At mission level planning and long term planning, we often refer to the so-called "EID-A rates" to pass on a high-level estimate on how much data will be available to the payload as a whole or a specific instrument. Also descriptions of SOOPs often use this term.
The so-called EID-A is the Solar Orbiter Experiment Interface Document - Part A, that defined all interfaces between PIs, prime contractor, S/C and instruments, etc. and it included also a preliminary allocation of data to each instrument, to guide the design of instrument modes.
Note that although they are typically still used at the start of the initial planning, there is always an optimisation round during which the project scientists typically allow deviations from the baseline as long as there are scientific arguments and the SWT can agree to the change.
For reference, the table below contains the data rates and volumes for each instrument as originally defined in the EID-A.
- The first column contains the EID-A rate in kbits per second, for science data only (excl HK).
- The second column contains the EID-A rate in volume per orbit.
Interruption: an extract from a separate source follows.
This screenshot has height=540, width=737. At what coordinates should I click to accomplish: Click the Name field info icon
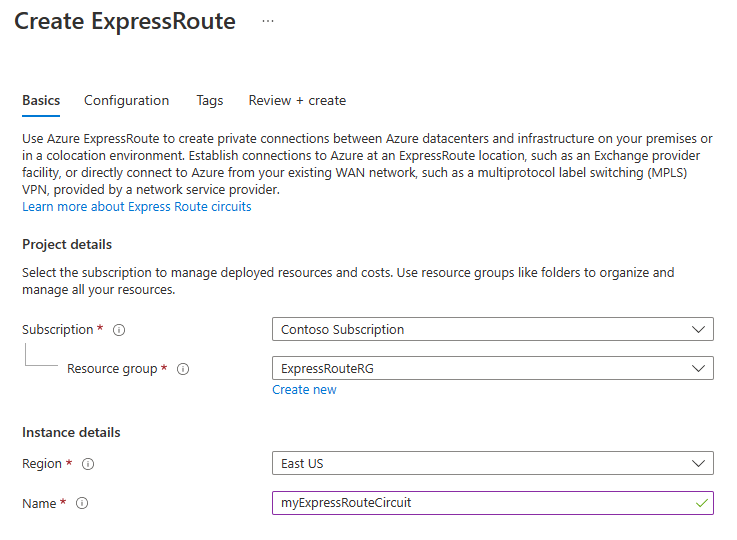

Note that this can be misleading for RS instruments!
As the rates for RS instruments have been defined for a baseline of only 30 days (3 RS windows) of operations throughout the orbit, the RS volumes per orbit are calculated based on the rate over 30 days. For IS payload they are based on the rate over 180 days (average orbit at time of design).
- The third column makes for easier comparison with the daily pro rata rates (MiBytes / Day) reported in SOOP Kitchen when hovering the mouse over an observation.